The interaction of flies and humans in the public sale of food is frequent. This is because they move all day from one place to another in search of a balanced diet and preferably liquid, easy to dissolve in their saliva.
Flies are attracted to the products of decomposing organic matter, the remains of food in garbage dumps, milk and food for human consumption.
The organizations that regulate health and public health have registered 21 species of flies, as causative agents of gastrointestinal diseases, due to their predilection for contaminated environments and endophilia, that is, tendency to enter buildings (Graczyk et al., 2005).
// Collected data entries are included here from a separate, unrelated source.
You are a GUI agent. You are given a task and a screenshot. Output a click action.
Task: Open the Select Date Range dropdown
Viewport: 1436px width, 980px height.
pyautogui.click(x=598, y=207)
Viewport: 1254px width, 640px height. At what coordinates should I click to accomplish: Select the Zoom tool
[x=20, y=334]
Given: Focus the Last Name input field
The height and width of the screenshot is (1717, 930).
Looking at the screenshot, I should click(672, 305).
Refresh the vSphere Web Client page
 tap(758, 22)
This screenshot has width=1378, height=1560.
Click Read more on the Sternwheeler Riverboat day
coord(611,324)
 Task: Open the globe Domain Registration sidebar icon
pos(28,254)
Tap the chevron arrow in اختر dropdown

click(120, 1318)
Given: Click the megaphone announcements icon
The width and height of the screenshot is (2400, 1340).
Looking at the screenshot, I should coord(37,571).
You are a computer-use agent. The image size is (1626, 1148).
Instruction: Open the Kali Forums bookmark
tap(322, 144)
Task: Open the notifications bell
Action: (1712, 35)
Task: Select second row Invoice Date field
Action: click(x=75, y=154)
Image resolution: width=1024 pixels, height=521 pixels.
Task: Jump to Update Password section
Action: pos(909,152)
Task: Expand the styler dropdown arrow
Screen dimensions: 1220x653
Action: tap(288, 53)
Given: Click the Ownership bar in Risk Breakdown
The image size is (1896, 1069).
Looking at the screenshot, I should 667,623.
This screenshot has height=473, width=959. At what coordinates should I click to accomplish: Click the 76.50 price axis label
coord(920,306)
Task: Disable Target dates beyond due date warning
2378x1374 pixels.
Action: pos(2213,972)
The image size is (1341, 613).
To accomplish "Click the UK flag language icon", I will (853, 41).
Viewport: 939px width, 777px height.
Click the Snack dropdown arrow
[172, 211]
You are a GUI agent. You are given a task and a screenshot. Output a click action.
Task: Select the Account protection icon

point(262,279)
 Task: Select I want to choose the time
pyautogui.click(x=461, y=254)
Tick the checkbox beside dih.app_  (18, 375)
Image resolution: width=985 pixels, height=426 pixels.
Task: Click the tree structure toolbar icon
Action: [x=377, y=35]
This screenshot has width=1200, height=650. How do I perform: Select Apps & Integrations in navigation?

Flies are capable of efficiently transporting the microorganisms that cause diseases in five ways:
- In its mouth pieces,
- Through the vomit,
- In the hairs of the body and legs,
- On the viscous pads the legs,
- In the intestinal system by means the faeces (Radvan, 1960).
The microorganisms isolated in a study carried out with food samples from several types of restaurants corresponded to: bacteria, 46.8% (Escherichia coli, Klebsiella pneumoniae); followed by parasites, 31.9% (Entamoeba histolytica and Blastocystis hominis) and fungi, 21.3% (Aspergillus fumigatus and Cryptococcus spp).
The domestic fly has been confirmed as an efficient vector of E. coli, specifically, strain O 157: H7. This strain can be transported in the digestive tract, multiply in the mouth pieces and then excreted for three consecutive days (Moissant et al 2004, Sasaki et al 2000).
Infection with E. coli 0157: H7 is associated with hemolytic uremic syndrome, a disease characterized by the destruction of red blood cells, a drastic reduction in platelets and acute renal failure (Murray et al., 2002). .
Flies pose a serious threat to the work efficiency of the staff. A local infested with flies causes more than 50% of employees to spend their time killing and driving away flies. In turn, the bites (although not all flies bite, those that do have poisonous particles in their saliva) and the annoying buzz of these interrupt the tranquility of the diners and chase them away. Nobody wants to eat a plate of contaminated food that immediately interferes with their daily work and recreational activities by causing annoying gastrointestinal effects.
An example of how infectious spread occurs would be the following: A housefly feeds on human feces in a latrine used by a typhoid carrier, and then perches on a meat salad being prepared in a restaurant. The fly inoculates the food with pathogenic bacteria (including Salmonella typhi, the bacillus of typhoid) through its buccal system, vomit, legs and hair contaminated with human feces; multiplying rapidly in that ideal medium.
Hours later, when the customers of the restaurant consume the meat salad, they acquire the infection and develop typhoid fever.